Cette nuit du 13 novembre a parfois réactivé des traumatismes plus anciens. Hélène Romano se souvient notamment de cette patiente, blessée pendant les attentats de 1995, qui pensait être guérie et qui a vécu des semaines d’angoisse après cette nouvelle attaque. Ou cette ancienne déportée pendant la Seconde Guerre mondiale qui a vu ressurgir ses peurs. "Certaines personnes qui ont déjà été confrontées à la mort ou à un événement particulièrement violent vont le revivre au travers de ces attentats", explique la psychologue. Chez d’autres patients, le 13-Novembre a eu également un effet de "décompression". "Ils souffraient d’une pathologie psychiatrique sous-jacente, comme par exemple une profonde dépression, qui a été réactivée par le contexte ambiant", explique Gérald Kerziek.

Comment prendre en charge ces victimes "par ricochet"? "C’est très variable, cela dépend du mal-être", souligne Hélène Romano. Parfois, le seul fait de "vider son sac" va avoir un effet libératoire, dans d’autres cas, une prise en charge sur du plus long terme s’impose. Pour autant, dans le 11e arrondissement, quartier particulièrement meurtri par les attaques, sur sept psychiatres contactés, aucun n’a vu sa patientèle augmenter après le 13 novembre. En revanche, le sujet a été largement évoqué en consultation. "Toute la société a eu besoin d’en parler, ce n’est pas différent pour nos patients", explique le docteur Bernard Carusco, dont le cabinet se situe à quelques pas du Bataclan. "Le sujet a parfois occupé plusieurs séances, parfois quelques minutes. Chacun ressent les choses différemment." Même son de cloche chez le docteur Henryk Rybak, qui exerce également dans le 11e arrondissement. "Le fait d’habiter dans un quartier qui a été victime de ces attentats, mais également de ceux de Charlie Hebdo, a forcément un aspect bouleversant. On ne se sent plus en sécurité chez soi, quand on fait les courses ou qu’on se promène.

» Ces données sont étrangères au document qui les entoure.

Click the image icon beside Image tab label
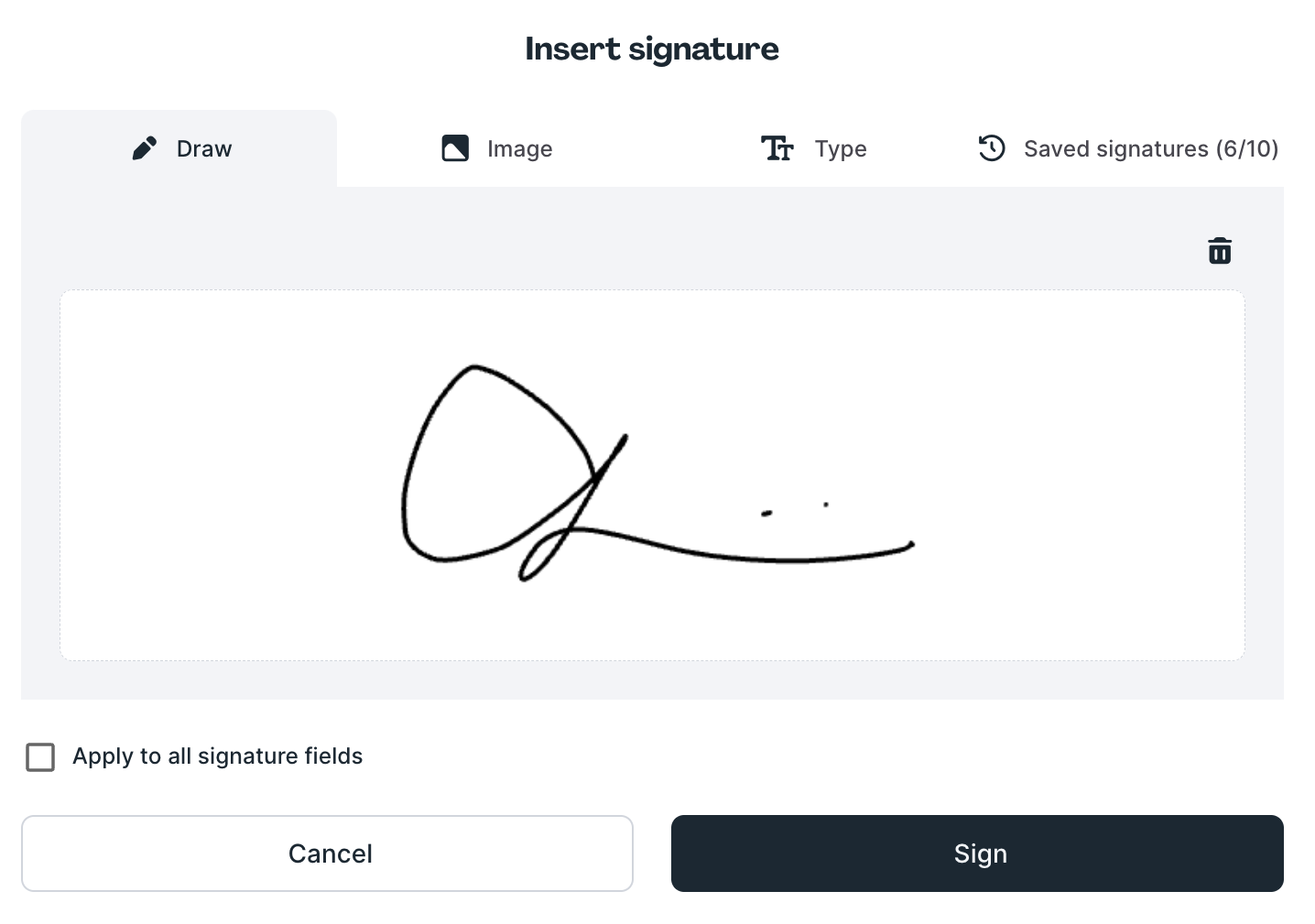The height and width of the screenshot is (924, 1315). [455, 147]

Certains patients ont fait des cauchemars, d’autres avaient des angoisses pour eux ou leurs enfants. J’avais, par exemple, plusieurs mamans qui n’osaient plus laisser leurs enfants faire des sorties scolaires."

" Les attentats sont devenus chez certains enfants, la principale expression de leur anxiété "

Dans les cabinets de pédopsychiatres également, le sujet a occupé une place majeure. "Les attentats sont devenus chez certains enfants, la principale expression de leur anxiété. Ils ont intégré le terrorisme comme une nouvelle forme de danger, comme la pédophilie, les enlèvements…", indique le pédopsychiatre Stéphane Clerget. Souvent, les peurs des parents ont dépeint sur celles des enfants. La télé qui tourne en boucle, les habitudes qui changent, les multiples recommandations. Pourtant, d’un tel drame, est parfois ressortie une vraie prise de conscience. "Beaucoup de parents ont remis en cause leur priorité. Ils me disaient ‘ces attentats m’ont fait réfléchir, il faut profiter de la vie’."

Commémorations. Petit à petit, néanmoins, le sujet s’est fait moins pressant. Les consultations tournant autour de ce thème se sont espacées, sans pour autant disparaître totalement. L'arrestation de Salah Abdeslam mais également les attentats de Bruxelles, Nice ou Saint-Etienne-du-Rouvray ont ravivé les souvenirs. "Lors de l’attentat de Nice, nous avons dû réactiver la cellule médico-psychologique car certaines victimes qui allaient pourtant mieux ont vu ressurgir leurs peurs", indique le Gérald Kierzek. A l’approche des commémorations du 13-Novembre, Stéphane Clerget a noté que le sujet était depuis "deux ou trois jours" de nouveau très présent dans ses consultations. "Ce n’est pas forcément négatif, on voit le chemin parcouru. Mais comme on reparle du sujet, les sentiments associés ressurgissent", précise-t-il.